Print the data exactly as it appears, keeping every word.
[[ Extracted records, beginning ]]
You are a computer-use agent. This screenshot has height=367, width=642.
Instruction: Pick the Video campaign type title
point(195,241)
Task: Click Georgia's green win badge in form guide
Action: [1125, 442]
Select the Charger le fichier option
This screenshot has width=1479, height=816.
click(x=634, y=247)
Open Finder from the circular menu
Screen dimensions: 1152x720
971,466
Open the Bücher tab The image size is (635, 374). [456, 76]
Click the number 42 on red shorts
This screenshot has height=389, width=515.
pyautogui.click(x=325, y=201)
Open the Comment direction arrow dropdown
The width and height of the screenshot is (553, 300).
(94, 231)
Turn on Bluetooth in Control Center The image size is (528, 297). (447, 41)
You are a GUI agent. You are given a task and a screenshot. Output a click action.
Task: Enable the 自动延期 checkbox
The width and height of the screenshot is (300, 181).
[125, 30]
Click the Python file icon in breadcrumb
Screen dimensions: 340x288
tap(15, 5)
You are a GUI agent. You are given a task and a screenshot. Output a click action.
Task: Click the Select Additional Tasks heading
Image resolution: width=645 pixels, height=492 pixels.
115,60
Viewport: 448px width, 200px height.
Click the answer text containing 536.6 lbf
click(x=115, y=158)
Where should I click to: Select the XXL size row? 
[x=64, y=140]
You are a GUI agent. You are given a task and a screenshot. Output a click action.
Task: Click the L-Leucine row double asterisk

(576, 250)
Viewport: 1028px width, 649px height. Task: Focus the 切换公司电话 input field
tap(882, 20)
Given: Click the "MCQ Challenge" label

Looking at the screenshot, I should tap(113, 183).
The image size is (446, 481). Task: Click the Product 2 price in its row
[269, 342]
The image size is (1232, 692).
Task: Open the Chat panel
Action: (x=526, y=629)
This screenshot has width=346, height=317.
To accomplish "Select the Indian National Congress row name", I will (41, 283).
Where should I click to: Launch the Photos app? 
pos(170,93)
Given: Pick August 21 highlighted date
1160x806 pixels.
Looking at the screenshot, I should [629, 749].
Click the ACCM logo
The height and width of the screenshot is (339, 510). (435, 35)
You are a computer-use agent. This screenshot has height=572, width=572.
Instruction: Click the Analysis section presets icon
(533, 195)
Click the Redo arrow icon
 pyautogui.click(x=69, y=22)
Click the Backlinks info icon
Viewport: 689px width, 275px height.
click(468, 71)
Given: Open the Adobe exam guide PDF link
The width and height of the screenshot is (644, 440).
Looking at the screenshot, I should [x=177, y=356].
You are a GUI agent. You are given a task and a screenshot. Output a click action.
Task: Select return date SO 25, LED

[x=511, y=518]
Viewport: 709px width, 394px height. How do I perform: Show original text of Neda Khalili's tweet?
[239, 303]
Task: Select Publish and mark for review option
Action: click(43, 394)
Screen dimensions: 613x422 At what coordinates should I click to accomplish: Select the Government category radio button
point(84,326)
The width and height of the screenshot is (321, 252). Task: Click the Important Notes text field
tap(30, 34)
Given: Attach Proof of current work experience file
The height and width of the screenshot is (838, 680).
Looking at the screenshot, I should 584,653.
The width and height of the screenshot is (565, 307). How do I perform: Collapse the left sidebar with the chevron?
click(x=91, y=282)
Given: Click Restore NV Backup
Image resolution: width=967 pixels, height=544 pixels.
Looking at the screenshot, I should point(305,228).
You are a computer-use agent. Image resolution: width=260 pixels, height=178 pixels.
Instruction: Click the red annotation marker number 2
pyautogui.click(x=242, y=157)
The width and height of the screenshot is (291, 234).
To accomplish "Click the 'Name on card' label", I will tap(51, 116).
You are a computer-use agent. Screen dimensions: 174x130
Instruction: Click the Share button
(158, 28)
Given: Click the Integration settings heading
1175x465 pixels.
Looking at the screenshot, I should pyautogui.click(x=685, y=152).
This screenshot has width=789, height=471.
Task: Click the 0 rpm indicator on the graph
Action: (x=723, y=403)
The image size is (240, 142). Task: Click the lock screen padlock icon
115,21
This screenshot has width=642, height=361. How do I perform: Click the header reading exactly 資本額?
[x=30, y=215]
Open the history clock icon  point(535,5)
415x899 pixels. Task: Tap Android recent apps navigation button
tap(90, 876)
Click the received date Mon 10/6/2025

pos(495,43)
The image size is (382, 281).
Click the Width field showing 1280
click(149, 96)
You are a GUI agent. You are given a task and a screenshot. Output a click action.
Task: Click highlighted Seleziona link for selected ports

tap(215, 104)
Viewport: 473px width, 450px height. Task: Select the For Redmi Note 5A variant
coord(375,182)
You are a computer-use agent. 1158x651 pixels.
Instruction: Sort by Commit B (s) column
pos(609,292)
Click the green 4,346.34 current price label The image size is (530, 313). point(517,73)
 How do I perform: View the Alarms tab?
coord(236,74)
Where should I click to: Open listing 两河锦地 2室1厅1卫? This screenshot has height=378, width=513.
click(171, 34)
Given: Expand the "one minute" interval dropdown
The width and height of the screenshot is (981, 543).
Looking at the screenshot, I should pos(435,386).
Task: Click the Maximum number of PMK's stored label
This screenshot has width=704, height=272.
[[ Extracted records, end ]]
Response to the exercise:
You are a computer-use agent. This screenshot has height=367, width=642.
Instruction: Pick the Video campaign type title
point(195,241)
Task: Click Georgia's green win badge in form guide
Action: [1125, 442]
Select the Charger le fichier option
This screenshot has width=1479, height=816.
click(x=634, y=247)
Open Finder from the circular menu
Screen dimensions: 1152x720
971,466
Open the Bücher tab The image size is (635, 374). [456, 76]
Click the number 42 on red shorts
This screenshot has height=389, width=515.
pyautogui.click(x=325, y=201)
Open the Comment direction arrow dropdown
The width and height of the screenshot is (553, 300).
(94, 231)
Turn on Bluetooth in Control Center The image size is (528, 297). (447, 41)
You are a GUI agent. You are given a task and a screenshot. Output a click action.
Task: Enable the 自动延期 checkbox
The width and height of the screenshot is (300, 181).
[125, 30]
Click the Python file icon in breadcrumb
Screen dimensions: 340x288
tap(15, 5)
You are a GUI agent. You are given a task and a screenshot. Output a click action.
Task: Click the Select Additional Tasks heading
Image resolution: width=645 pixels, height=492 pixels.
115,60
Viewport: 448px width, 200px height.
Click the answer text containing 536.6 lbf
click(x=115, y=158)
Where should I click to: Select the XXL size row? 
[x=64, y=140]
You are a GUI agent. You are given a task and a screenshot. Output a click action.
Task: Click the L-Leucine row double asterisk

(576, 250)
Viewport: 1028px width, 649px height. Task: Focus the 切换公司电话 input field
tap(882, 20)
Given: Click the "MCQ Challenge" label

Looking at the screenshot, I should tap(113, 183).
The image size is (446, 481). Task: Click the Product 2 price in its row
[269, 342]
The image size is (1232, 692).
Task: Open the Chat panel
Action: (x=526, y=629)
This screenshot has width=346, height=317.
To accomplish "Select the Indian National Congress row name", I will (41, 283).
Where should I click to: Launch the Photos app? 
pos(170,93)
Given: Pick August 21 highlighted date
1160x806 pixels.
Looking at the screenshot, I should [629, 749].
Click the ACCM logo
The height and width of the screenshot is (339, 510). (435, 35)
You are a computer-use agent. This screenshot has height=572, width=572.
Instruction: Click the Analysis section presets icon
(533, 195)
Click the Redo arrow icon
 pyautogui.click(x=69, y=22)
Click the Backlinks info icon
Viewport: 689px width, 275px height.
click(468, 71)
Given: Open the Adobe exam guide PDF link
The width and height of the screenshot is (644, 440).
Looking at the screenshot, I should [x=177, y=356].
You are a GUI agent. You are given a task and a screenshot. Output a click action.
Task: Select return date SO 25, LED

[x=511, y=518]
Viewport: 709px width, 394px height. How do I perform: Show original text of Neda Khalili's tweet?
[239, 303]
Task: Select Publish and mark for review option
Action: click(43, 394)
Screen dimensions: 613x422 At what coordinates should I click to accomplish: Select the Government category radio button
point(84,326)
The width and height of the screenshot is (321, 252). Task: Click the Important Notes text field
tap(30, 34)
Given: Attach Proof of current work experience file
The height and width of the screenshot is (838, 680).
Looking at the screenshot, I should 584,653.
The width and height of the screenshot is (565, 307). How do I perform: Collapse the left sidebar with the chevron?
click(x=91, y=282)
Given: Click Restore NV Backup
Image resolution: width=967 pixels, height=544 pixels.
Looking at the screenshot, I should point(305,228).
You are a computer-use agent. Image resolution: width=260 pixels, height=178 pixels.
Instruction: Click the red annotation marker number 2
pyautogui.click(x=242, y=157)
The width and height of the screenshot is (291, 234).
To accomplish "Click the 'Name on card' label", I will tap(51, 116).
You are a computer-use agent. Screen dimensions: 174x130
Instruction: Click the Share button
(158, 28)
Given: Click the Integration settings heading
1175x465 pixels.
Looking at the screenshot, I should pyautogui.click(x=685, y=152).
This screenshot has width=789, height=471.
Task: Click the 0 rpm indicator on the graph
Action: (x=723, y=403)
The image size is (240, 142). Task: Click the lock screen padlock icon
115,21
This screenshot has width=642, height=361. How do I perform: Click the header reading exactly 資本額?
[x=30, y=215]
Open the history clock icon  point(535,5)
415x899 pixels. Task: Tap Android recent apps navigation button
tap(90, 876)
Click the received date Mon 10/6/2025

pos(495,43)
The image size is (382, 281).
Click the Width field showing 1280
click(149, 96)
You are a GUI agent. You are given a task and a screenshot. Output a click action.
Task: Click highlighted Seleziona link for selected ports

tap(215, 104)
Viewport: 473px width, 450px height. Task: Select the For Redmi Note 5A variant
coord(375,182)
You are a computer-use agent. 1158x651 pixels.
Instruction: Sort by Commit B (s) column
pos(609,292)
Click the green 4,346.34 current price label The image size is (530, 313). point(517,73)
 How do I perform: View the Alarms tab?
coord(236,74)
Where should I click to: Open listing 两河锦地 2室1厅1卫? This screenshot has height=378, width=513.
click(171, 34)
Given: Expand the "one minute" interval dropdown
The width and height of the screenshot is (981, 543).
Looking at the screenshot, I should pos(435,386).
Task: Click the Maximum number of PMK's stored label
This screenshot has width=704, height=272.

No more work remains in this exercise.